A dificuldade de participar do novo discipulado eucarístico
É importante observar que este discurso (cf. 6.59) foi feito em uma Sinagoga, onde não havia espaço para o mistério eucarístico apresentado em Jesus. Mas, por outro lado entre o grupo dos “discípulos” também havia pessoas que tinham dificuldade de desconstruir dentro a visão legalista (da carne) e abraçar o mistério e partilha que se revelam no Jesus eucarístico, como entendia a comunidade de João.
Relacionando com os outros textos
A primeira leitura é a conclusão do Livro de Josué onde todo o processo da dádiva divina da terra é consumado na aliança entre as tribos e este Deus que luta junto ao seu povo.

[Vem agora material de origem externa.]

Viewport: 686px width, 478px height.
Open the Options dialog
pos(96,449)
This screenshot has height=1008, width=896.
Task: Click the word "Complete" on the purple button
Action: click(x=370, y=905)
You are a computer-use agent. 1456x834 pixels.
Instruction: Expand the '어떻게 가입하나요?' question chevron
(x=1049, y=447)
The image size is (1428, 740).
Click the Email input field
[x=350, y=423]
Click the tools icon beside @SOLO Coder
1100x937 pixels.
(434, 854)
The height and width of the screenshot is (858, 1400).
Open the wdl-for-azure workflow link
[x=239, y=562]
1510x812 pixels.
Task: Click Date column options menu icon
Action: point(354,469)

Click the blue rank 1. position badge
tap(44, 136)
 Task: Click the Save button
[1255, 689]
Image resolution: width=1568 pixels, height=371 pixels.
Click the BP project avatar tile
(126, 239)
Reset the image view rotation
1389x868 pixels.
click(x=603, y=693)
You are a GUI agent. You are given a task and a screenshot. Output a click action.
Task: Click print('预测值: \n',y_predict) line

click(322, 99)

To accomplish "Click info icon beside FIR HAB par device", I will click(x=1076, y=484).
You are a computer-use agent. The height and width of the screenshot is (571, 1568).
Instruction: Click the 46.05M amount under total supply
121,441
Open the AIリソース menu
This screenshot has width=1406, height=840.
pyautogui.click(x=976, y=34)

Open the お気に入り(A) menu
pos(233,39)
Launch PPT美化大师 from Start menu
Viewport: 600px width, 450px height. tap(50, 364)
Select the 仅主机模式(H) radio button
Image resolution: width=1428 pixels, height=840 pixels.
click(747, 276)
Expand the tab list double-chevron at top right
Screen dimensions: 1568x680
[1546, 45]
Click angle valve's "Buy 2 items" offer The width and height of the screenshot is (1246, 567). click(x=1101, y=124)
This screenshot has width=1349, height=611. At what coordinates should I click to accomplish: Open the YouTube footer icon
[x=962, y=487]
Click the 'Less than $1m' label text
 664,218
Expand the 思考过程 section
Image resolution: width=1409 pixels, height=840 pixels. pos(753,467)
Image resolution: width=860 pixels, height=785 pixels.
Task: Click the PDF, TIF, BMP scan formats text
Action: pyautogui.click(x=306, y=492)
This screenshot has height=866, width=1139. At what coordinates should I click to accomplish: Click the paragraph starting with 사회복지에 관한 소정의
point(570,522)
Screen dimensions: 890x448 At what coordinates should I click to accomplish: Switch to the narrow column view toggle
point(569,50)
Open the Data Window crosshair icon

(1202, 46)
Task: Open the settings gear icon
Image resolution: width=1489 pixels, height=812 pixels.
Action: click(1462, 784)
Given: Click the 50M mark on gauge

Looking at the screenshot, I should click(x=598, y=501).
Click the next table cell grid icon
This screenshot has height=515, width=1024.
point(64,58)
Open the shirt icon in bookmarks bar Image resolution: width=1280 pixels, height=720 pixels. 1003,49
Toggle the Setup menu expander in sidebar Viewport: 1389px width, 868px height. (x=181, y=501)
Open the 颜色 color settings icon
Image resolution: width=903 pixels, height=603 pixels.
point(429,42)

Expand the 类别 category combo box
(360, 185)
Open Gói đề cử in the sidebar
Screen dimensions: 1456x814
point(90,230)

O chamado a unidade presente no discurso de Josué está centrado na escolha entre as divindades que justificavam as monarquias derrotadas pelas tribos e o Deus Libertador do Egito e força na luta pela terra, a partir da própria experiência de luta de partilha descrita neste livro (Js 24,15-16). Aqui, semelhante à proposta da comunidade de João, a Palavra da Aliança se traduz em espírito e vida para o povo.
O sentido da unidade da mesa não pode ser o sentido patriarcal da sinagoga, mas o novo sentido da igual dignidade de todas as pessoas na mesa eucarística. No texto da Carta aos Efésios (5,21-32) os primeiros quatro versículos falam de uma teologia de submissão da mulher diante do homem (v.21-24), no entanto, esta teologia e relativizada ou até desconstruídas pelos seguintes (v.25-33), onde a mulher deve ser considerada pelo homem como seu próprio corpo. De novo a alternativa entre seguir os velhos padrões ou abraçar o mistério que é Espírito e Vida.